* **REQUIREMENT**
Retype the records that follow, every line exactly as written.

[Stored items]
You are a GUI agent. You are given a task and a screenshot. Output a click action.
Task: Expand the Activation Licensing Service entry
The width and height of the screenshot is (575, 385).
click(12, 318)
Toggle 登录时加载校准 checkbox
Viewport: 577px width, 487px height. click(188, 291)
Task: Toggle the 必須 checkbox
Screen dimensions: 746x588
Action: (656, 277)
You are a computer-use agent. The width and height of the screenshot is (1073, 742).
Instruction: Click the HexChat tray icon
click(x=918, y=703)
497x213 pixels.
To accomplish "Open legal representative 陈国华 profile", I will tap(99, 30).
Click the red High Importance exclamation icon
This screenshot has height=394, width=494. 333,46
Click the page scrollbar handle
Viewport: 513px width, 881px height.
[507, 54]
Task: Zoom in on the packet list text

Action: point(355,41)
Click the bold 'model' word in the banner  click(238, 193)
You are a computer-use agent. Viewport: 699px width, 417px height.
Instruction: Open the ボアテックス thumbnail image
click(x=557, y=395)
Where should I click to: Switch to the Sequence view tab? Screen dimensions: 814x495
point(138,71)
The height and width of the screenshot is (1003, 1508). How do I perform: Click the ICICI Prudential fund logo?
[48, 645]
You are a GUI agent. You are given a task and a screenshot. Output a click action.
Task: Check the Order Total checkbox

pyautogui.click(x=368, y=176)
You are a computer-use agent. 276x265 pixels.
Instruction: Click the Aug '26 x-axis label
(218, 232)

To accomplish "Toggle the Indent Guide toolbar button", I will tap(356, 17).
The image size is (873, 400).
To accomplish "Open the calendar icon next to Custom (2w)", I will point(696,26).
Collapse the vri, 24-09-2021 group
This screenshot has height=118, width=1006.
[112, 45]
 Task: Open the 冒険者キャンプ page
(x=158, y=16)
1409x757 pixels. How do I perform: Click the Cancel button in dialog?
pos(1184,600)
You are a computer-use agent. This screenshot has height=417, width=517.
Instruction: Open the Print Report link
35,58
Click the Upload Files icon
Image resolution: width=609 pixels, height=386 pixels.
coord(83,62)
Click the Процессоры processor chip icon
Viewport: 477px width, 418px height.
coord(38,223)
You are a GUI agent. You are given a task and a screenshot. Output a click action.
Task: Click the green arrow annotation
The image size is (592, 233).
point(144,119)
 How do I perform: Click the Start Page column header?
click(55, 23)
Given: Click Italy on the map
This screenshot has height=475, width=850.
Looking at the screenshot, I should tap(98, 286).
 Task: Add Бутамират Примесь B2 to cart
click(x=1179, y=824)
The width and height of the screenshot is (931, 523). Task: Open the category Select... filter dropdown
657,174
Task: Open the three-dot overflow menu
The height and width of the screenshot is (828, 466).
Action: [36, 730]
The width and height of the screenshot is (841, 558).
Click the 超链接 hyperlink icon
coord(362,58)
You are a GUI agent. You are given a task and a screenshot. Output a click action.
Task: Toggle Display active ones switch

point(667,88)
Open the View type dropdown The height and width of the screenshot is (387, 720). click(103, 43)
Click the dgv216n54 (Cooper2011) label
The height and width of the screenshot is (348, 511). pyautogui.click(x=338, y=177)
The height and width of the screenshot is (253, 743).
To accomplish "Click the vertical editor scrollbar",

* **EXERCISE SOLUTION**
You are a GUI agent. You are given a task and a screenshot. Output a click action.
Task: Expand the Activation Licensing Service entry
The width and height of the screenshot is (575, 385).
click(12, 318)
Toggle 登录时加载校准 checkbox
Viewport: 577px width, 487px height. click(188, 291)
Task: Toggle the 必須 checkbox
Screen dimensions: 746x588
Action: (656, 277)
You are a computer-use agent. The width and height of the screenshot is (1073, 742).
Instruction: Click the HexChat tray icon
click(x=918, y=703)
497x213 pixels.
To accomplish "Open legal representative 陈国华 profile", I will tap(99, 30).
Click the red High Importance exclamation icon
This screenshot has height=394, width=494. 333,46
Click the page scrollbar handle
Viewport: 513px width, 881px height.
[507, 54]
Task: Zoom in on the packet list text

Action: point(355,41)
Click the bold 'model' word in the banner  click(238, 193)
You are a computer-use agent. Viewport: 699px width, 417px height.
Instruction: Open the ボアテックス thumbnail image
click(x=557, y=395)
Where should I click to: Switch to the Sequence view tab? Screen dimensions: 814x495
point(138,71)
The height and width of the screenshot is (1003, 1508). How do I perform: Click the ICICI Prudential fund logo?
[48, 645]
You are a GUI agent. You are given a task and a screenshot. Output a click action.
Task: Check the Order Total checkbox

pyautogui.click(x=368, y=176)
You are a computer-use agent. 276x265 pixels.
Instruction: Click the Aug '26 x-axis label
(218, 232)

To accomplish "Toggle the Indent Guide toolbar button", I will tap(356, 17).
The image size is (873, 400).
To accomplish "Open the calendar icon next to Custom (2w)", I will point(696,26).
Collapse the vri, 24-09-2021 group
This screenshot has height=118, width=1006.
[112, 45]
 Task: Open the 冒険者キャンプ page
(x=158, y=16)
1409x757 pixels. How do I perform: Click the Cancel button in dialog?
pos(1184,600)
You are a computer-use agent. This screenshot has height=417, width=517.
Instruction: Open the Print Report link
35,58
Click the Upload Files icon
Image resolution: width=609 pixels, height=386 pixels.
coord(83,62)
Click the Процессоры processor chip icon
Viewport: 477px width, 418px height.
coord(38,223)
You are a GUI agent. You are given a task and a screenshot. Output a click action.
Task: Click the green arrow annotation
The image size is (592, 233).
point(144,119)
 How do I perform: Click the Start Page column header?
click(55, 23)
Given: Click Italy on the map
This screenshot has height=475, width=850.
Looking at the screenshot, I should tap(98, 286).
 Task: Add Бутамират Примесь B2 to cart
click(x=1179, y=824)
The width and height of the screenshot is (931, 523). Task: Open the category Select... filter dropdown
657,174
Task: Open the three-dot overflow menu
The height and width of the screenshot is (828, 466).
Action: [36, 730]
The width and height of the screenshot is (841, 558).
Click the 超链接 hyperlink icon
coord(362,58)
You are a GUI agent. You are given a task and a screenshot. Output a click action.
Task: Toggle Display active ones switch

point(667,88)
Open the View type dropdown The height and width of the screenshot is (387, 720). click(103, 43)
Click the dgv216n54 (Cooper2011) label
The height and width of the screenshot is (348, 511). pyautogui.click(x=338, y=177)
The height and width of the screenshot is (253, 743).
To accomplish "Click the vertical editor scrollbar",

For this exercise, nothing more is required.